> _Data provided_:
* start *

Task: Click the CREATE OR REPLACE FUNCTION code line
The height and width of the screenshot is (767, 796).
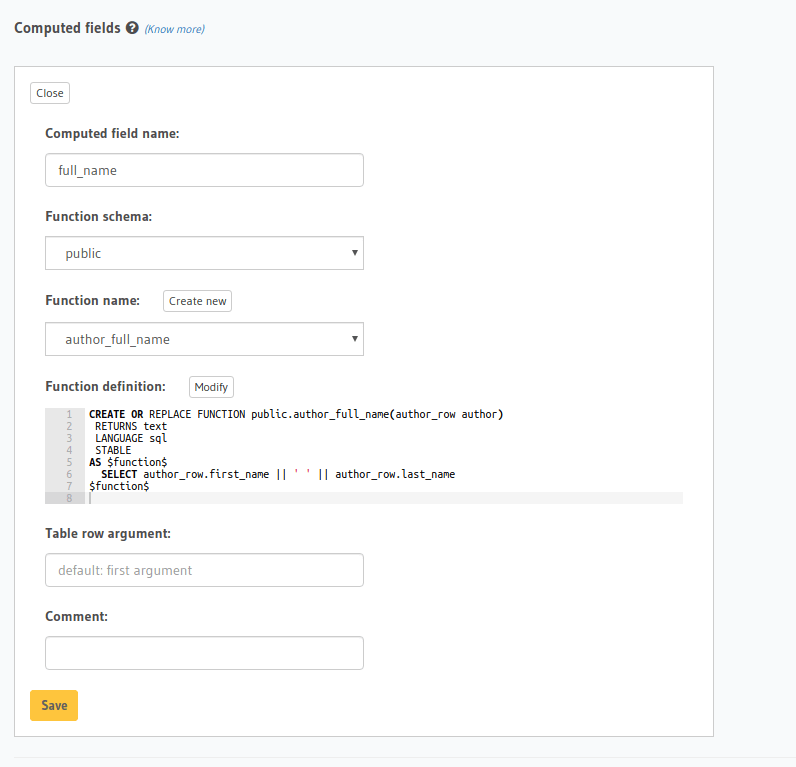Action: [x=295, y=414]
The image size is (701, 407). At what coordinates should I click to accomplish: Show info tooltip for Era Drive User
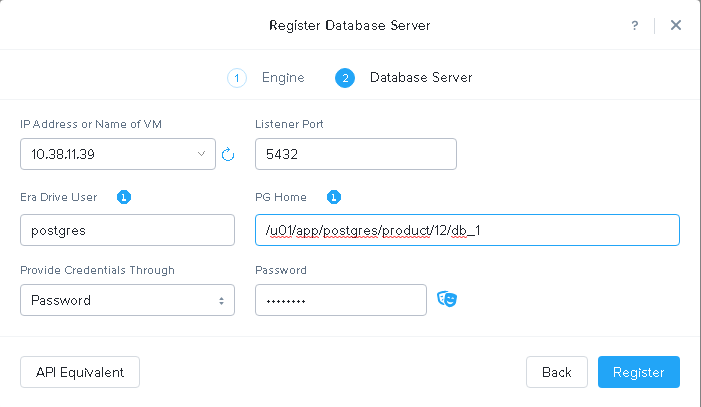(124, 197)
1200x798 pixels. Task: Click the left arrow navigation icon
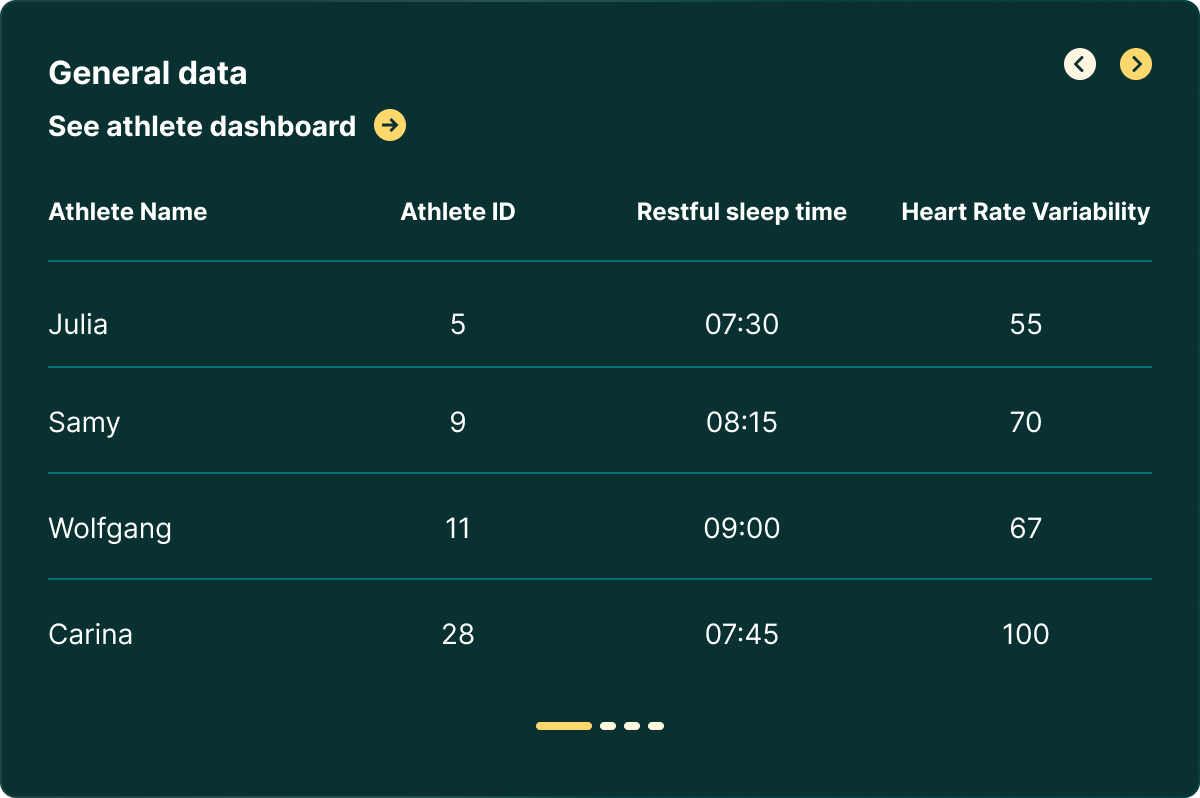pyautogui.click(x=1080, y=64)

* end *

> _Required work_: Print the lines in these rows word for word, leaving out the pictures.

> _Result of this exercise_:
Task: Click the CREATE OR REPLACE FUNCTION code line
The height and width of the screenshot is (767, 796).
Action: [x=295, y=414]
The image size is (701, 407). At what coordinates should I click to accomplish: Show info tooltip for Era Drive User
(124, 197)
1200x798 pixels. Task: Click the left arrow navigation icon
pyautogui.click(x=1080, y=64)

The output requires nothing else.